Warren Powers

No. 91, 98
- Position: Defensive end

Personal information
- Born: February 4, 1965 (age 61) Baltimore, Maryland, U.S.
- Listed height: 6 ft 6 in (1.98 m)
- Listed weight: 287 lb (130 kg)

Career information
- High school: Edmondson-Westside (Baltimore)
- College: Maryland
- NFL draft: 1989: 2nd round, 47th overall pick

Career history
- Denver Broncos (1989–1991); Los Angeles Rams (1992); Los Angeles Raiders (1994)*;
- * Offseason and/or practice squad member only

Awards and highlights
- First-team All-ACC (1988);

Career NFL statistics
- Sacks: 9
- Fumble recoveries: 2
- Touchdowns: 1
- Stats at Pro Football Reference

= Warren Powers (defensive end) =

American football player (born 1965)

Warren E. Powers (born February 4, 1965) is an American former professional football player who was a defensive end in the National Football League (NFL) for the Denver Broncos, Los Angeles Rams and Los Angeles Raiders.
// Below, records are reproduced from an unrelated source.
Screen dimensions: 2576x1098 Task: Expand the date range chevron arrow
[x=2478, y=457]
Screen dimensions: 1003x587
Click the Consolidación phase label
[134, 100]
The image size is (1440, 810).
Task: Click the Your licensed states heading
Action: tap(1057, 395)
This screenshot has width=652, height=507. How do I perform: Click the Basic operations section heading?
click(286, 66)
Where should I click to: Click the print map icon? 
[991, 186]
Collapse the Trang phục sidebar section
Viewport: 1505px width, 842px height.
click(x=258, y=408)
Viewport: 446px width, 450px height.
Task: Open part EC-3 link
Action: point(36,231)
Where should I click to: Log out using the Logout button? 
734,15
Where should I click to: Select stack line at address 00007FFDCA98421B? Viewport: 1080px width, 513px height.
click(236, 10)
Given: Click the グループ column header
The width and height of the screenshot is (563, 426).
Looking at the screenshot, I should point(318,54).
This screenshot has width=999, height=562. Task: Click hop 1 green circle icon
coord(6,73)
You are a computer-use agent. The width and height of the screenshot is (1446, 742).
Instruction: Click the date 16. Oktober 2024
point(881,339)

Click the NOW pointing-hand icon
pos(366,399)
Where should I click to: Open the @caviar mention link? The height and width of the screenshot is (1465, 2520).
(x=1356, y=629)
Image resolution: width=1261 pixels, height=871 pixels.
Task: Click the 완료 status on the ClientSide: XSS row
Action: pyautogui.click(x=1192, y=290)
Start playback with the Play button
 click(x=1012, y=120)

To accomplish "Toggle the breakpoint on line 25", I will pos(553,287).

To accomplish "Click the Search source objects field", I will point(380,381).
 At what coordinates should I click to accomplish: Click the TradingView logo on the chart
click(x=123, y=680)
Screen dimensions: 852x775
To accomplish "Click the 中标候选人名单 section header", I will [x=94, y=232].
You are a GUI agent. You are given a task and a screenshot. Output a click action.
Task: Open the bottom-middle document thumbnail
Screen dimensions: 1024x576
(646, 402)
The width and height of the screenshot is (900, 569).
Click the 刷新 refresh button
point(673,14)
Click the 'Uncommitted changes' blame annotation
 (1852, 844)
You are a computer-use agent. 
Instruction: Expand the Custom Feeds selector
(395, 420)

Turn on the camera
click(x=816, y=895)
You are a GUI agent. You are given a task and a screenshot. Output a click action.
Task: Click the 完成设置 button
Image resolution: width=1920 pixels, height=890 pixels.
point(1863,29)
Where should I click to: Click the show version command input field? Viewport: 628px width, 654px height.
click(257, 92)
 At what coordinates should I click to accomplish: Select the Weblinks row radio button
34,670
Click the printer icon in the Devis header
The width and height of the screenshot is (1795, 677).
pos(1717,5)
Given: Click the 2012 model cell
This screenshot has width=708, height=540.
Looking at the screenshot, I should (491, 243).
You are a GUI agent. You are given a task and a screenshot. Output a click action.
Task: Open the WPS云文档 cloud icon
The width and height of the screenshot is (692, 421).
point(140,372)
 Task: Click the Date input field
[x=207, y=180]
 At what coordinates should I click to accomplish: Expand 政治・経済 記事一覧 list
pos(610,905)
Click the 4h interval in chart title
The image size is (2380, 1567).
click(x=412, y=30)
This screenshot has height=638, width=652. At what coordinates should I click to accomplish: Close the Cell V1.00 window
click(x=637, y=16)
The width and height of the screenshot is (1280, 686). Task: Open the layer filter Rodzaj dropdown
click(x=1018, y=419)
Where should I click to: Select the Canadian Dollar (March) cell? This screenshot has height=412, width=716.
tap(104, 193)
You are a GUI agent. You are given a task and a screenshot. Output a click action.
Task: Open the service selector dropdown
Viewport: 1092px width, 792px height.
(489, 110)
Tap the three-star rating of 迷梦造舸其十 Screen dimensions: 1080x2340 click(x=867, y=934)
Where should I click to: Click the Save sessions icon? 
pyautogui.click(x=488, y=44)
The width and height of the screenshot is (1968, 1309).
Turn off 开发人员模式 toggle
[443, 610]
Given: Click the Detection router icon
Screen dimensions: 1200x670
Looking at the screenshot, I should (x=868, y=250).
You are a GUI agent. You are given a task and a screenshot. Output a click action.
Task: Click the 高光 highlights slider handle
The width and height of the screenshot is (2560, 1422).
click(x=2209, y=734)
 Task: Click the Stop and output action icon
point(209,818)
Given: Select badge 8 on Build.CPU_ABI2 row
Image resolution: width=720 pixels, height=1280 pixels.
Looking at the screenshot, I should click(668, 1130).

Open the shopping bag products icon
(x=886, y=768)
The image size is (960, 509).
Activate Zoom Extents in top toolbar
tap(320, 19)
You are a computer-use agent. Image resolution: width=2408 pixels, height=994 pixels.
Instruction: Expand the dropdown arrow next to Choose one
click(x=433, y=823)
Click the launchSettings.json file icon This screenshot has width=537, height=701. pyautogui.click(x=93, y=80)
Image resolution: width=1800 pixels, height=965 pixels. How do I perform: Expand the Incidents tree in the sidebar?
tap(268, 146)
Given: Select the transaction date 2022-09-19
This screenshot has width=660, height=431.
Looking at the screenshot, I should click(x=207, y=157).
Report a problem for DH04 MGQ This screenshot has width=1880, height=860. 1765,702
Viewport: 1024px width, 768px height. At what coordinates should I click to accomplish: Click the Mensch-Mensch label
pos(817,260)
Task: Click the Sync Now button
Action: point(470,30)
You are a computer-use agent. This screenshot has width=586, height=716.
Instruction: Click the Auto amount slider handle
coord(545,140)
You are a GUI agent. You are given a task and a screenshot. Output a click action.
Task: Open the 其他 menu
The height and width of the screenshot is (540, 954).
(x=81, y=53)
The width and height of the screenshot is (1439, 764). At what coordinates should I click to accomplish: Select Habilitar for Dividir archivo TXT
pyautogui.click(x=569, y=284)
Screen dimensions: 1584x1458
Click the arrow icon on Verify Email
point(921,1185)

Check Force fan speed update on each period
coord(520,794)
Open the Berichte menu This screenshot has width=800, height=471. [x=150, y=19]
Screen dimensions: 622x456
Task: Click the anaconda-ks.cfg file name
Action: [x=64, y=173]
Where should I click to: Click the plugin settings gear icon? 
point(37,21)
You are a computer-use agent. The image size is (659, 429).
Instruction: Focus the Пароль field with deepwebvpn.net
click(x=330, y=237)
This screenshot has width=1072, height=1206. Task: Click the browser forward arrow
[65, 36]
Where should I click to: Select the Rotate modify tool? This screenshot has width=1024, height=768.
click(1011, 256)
He was selected by the Broncos in the second round of the 1989 NFL draft with the 47th overall pick. Powers played college football for the Maryland Terrapins.

He currently heads the "One Nation" team as a National Sales Director at Primerica Financial Services.

==College career==
Powers made All ACC in his senior year at Maryland.